In January, Prime Minister Netanyahu also tried to appropriate the terror attacks at the offices of Charlie Hebdo and a kosher deli in Paris. But Bibi didn't just opportunistically tell French Jews that "Israel is your home" (as he would again after the violence in Copenhagen). Netanyahu lectured EU leaders frustrated with Israel's settlement expansion that with him they are all in this together:
There was a great deal of significance to what the world saw, the prime minister of Israel marching together with all leaders of the world in one effort against terrorism, or at least a call to unite against terrorism.
Who knew that France, Germany, the UK and other European countries confronting large and isolated Muslim populations resulting from post-colonial immigration or guest worker program needed to stand with Benjamin Netanyahu to keep Judea and Samaria inalienable parts of Greater Israel?

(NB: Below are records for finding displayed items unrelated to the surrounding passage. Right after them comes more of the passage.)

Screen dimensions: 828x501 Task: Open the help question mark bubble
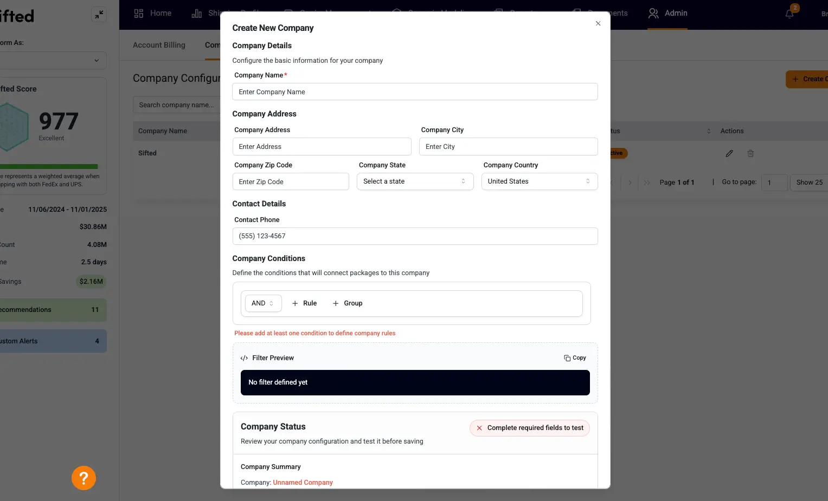(84, 478)
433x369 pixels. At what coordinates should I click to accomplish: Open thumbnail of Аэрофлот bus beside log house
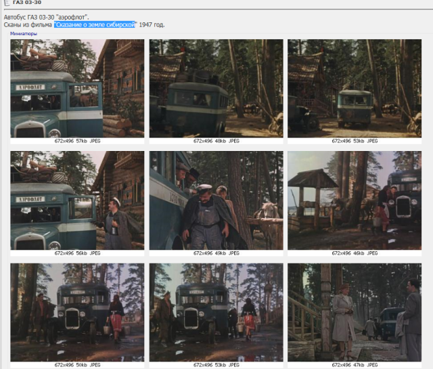point(77,88)
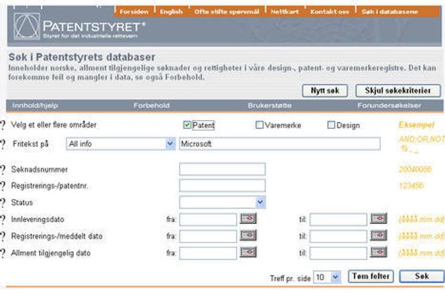This screenshot has height=293, width=445.
Task: Click help question mark beside Søknadsnummer
Action: tap(3, 170)

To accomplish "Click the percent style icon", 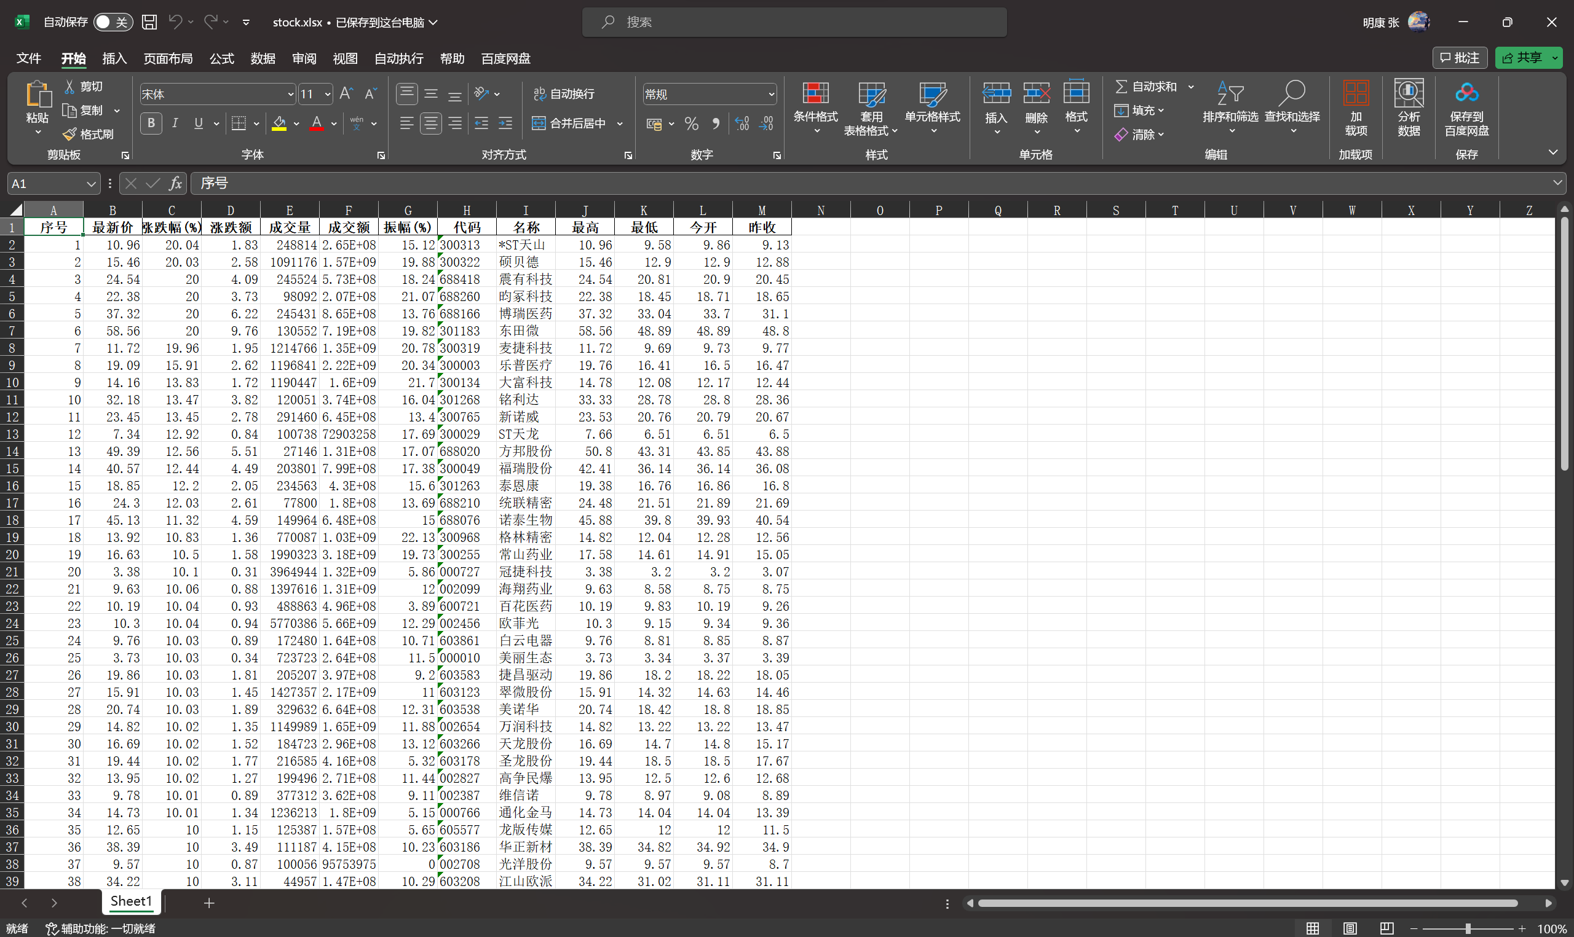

Given Israel's growing isolation over its occupation of the West Bank and the fading hopes of Palestinian statehood, you can't blame a brother for trying. Bibi needs his equation (Hamas=ISIS=Iran=Al Qaeda=Hezbollah=Al Shabab, etc.) to be true. But back in Washington, Republicans want it to be true. That way, they can declare that President Obama is "weak" in refusing to confront and wage war on "radical Islam." As Senator John McCain (R-AZ) put it two weeks ago:
"The notion that radical Islam isn't at war with the West is an ugly lie."
Like most of his fellow Republicans, McCain isn't much more specific about whom Americans should fear most or fight hardest against. As Mitt Romney, the man McCain vanquished for the GOP nomination in 2008, put it eight years ago, the short answer is everyone, everywhere:
"But I don't want to buy into the Democratic pitch, that this is all about one person, Osama bin Laden. Because after we get him, there's going to be another and another. This is about Shia and Sunni. This is about Hezbollah and Hamas and al Qaeda and the Muslim Brotherhood. This is the worldwide jihadist effort to try and cause the collapse of all moderate Islamic governments and replace them with a caliphate."
Somewhere, Romney's "close friend" Bibi Netanyahu was smiling. Just like he will be when says pretty much the same thing on Tuesday to the Congressional Republicans who invited him to mislead the American people.